During the last two weeks, I spent all my free time working hard on one of the most ridiculous achievements of my life: dissecting, understanding, and rewriting the old 1978 Super StarTrek videogame.

If you don’t know what I’m talking about, it’s an old text-only game, a sort of early example of turn-based space strategy sim, written in BASIC. In this game, you are the captain of the starship Enterprise, and your mission is to scout the federation space and eliminate all the invading Klingon ships. You will have to manage the ship energy carefully, use phasers and torpedoes to destroy the Klingons, and find starbases to repair damages and replenish your energy. All of this, rendered with a few characters on screen and a lot of imagination.

You control the Enterprise entering commands at the prompt: _NAV _to move the ship, _PHA _to fire with the phasers, _LRS _to scan the quadrants with your long-range sensors, and so on. Despite its simplicity, it’s a great example of programming and game design.

If you are curious about this game’s story, how it looks, or how to play it, I wrote another article about Super Star Trek here. Otherwise, know that it was created in 1974 and became hugely popular when it was published, in an improved version written by Bob Leedom, in the 1978 book BASIC COMPUTER GAMES.

I’m not talking about a game that was distributed on a disk. The book contained the code, and people had to type it on their computers. Since BASIC was a universal language at the time, the game code could work on many different machines.

What does this have to do with me?

In 1983, I bought the Italian edition of a book called Zap! Pow! Boom! : Arcade Games for the VIC-20 by Mark Ramshaw. It contained 30 games for the VIC-20, written in BASIC. The 8th game was called Star Trek. I copied it all on my VIC-20 as soon as I arrived home and started to play it. It was simple, but I immediately fell in love with it. It was maybe the best game I have ever played on that computer.
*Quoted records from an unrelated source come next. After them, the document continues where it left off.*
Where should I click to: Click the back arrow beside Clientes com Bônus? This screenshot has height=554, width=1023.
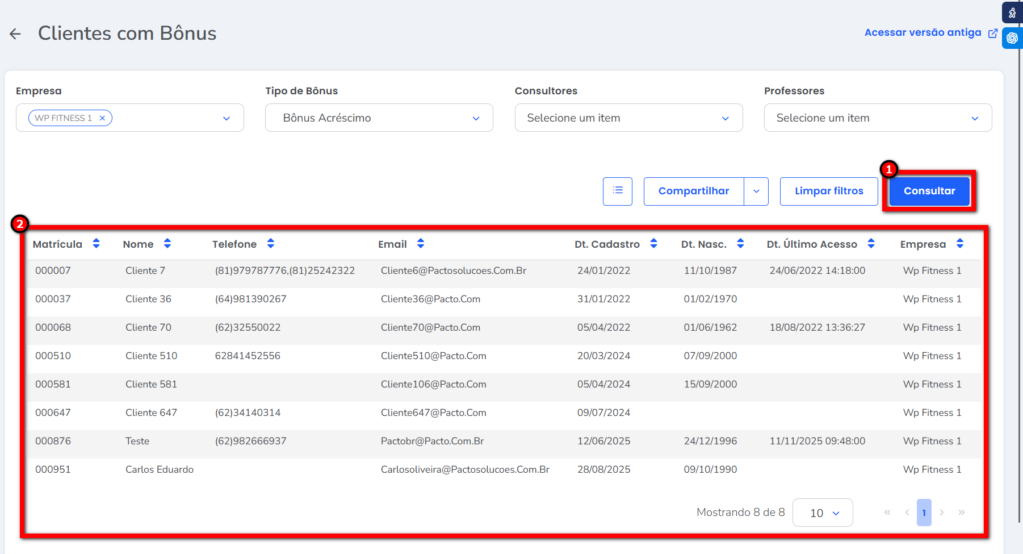(15, 34)
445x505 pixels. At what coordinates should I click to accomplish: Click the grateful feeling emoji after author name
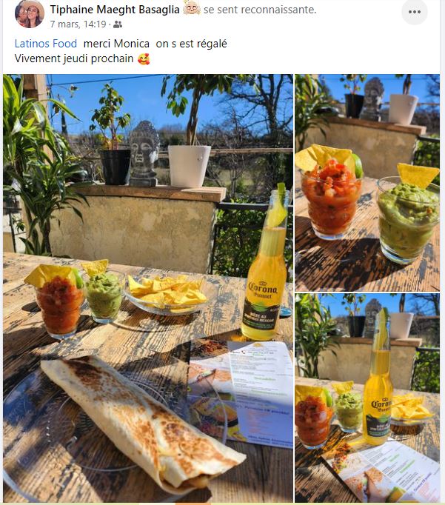(192, 8)
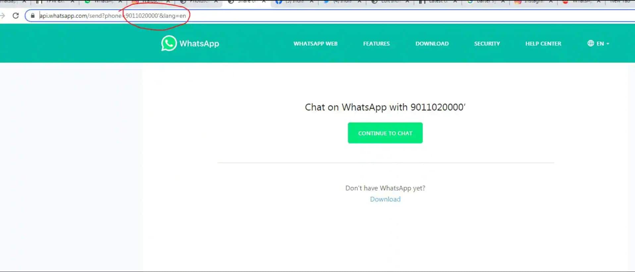Screen dimensions: 635x272
Task: Close the active Share tab
Action: tap(264, 2)
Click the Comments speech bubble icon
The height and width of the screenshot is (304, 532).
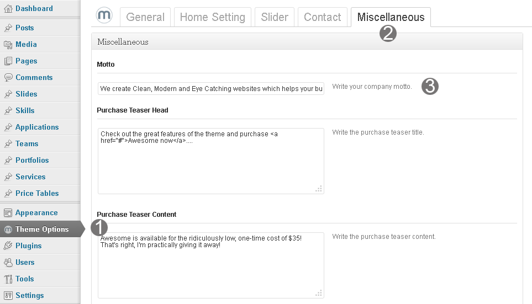click(x=8, y=77)
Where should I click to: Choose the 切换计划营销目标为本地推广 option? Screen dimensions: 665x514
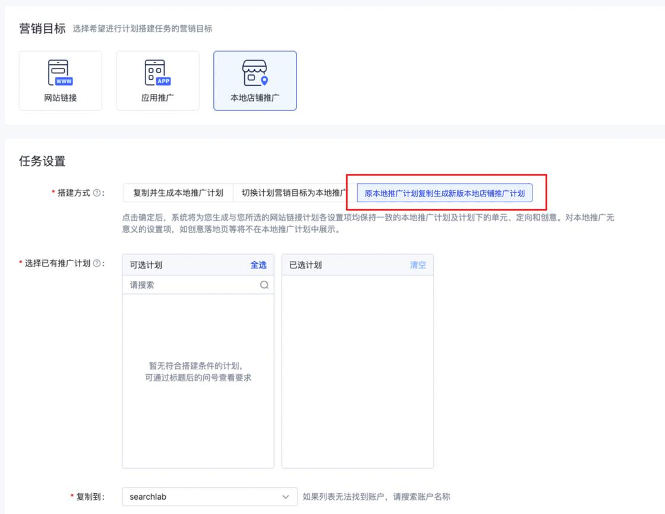click(294, 193)
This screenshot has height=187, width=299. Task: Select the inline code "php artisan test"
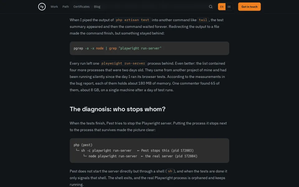133,20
It took me 37 years to realize that this program was actually an adaptation of Leedom’s Super Star Trek. I discovered a few months ago when I bought a copy of David Ahl’s BASIC COMPUTER GAMES on eBay — yes, a book that was released in 1978… better late than never!

Of course, I immediately decided to try the original Super Star Trek. Thank god, this time, I didn’t have to type all the code. I just went to the Vintage Basic website, I downloaded the BASIC interpreter, the source code of the game, and I ran it.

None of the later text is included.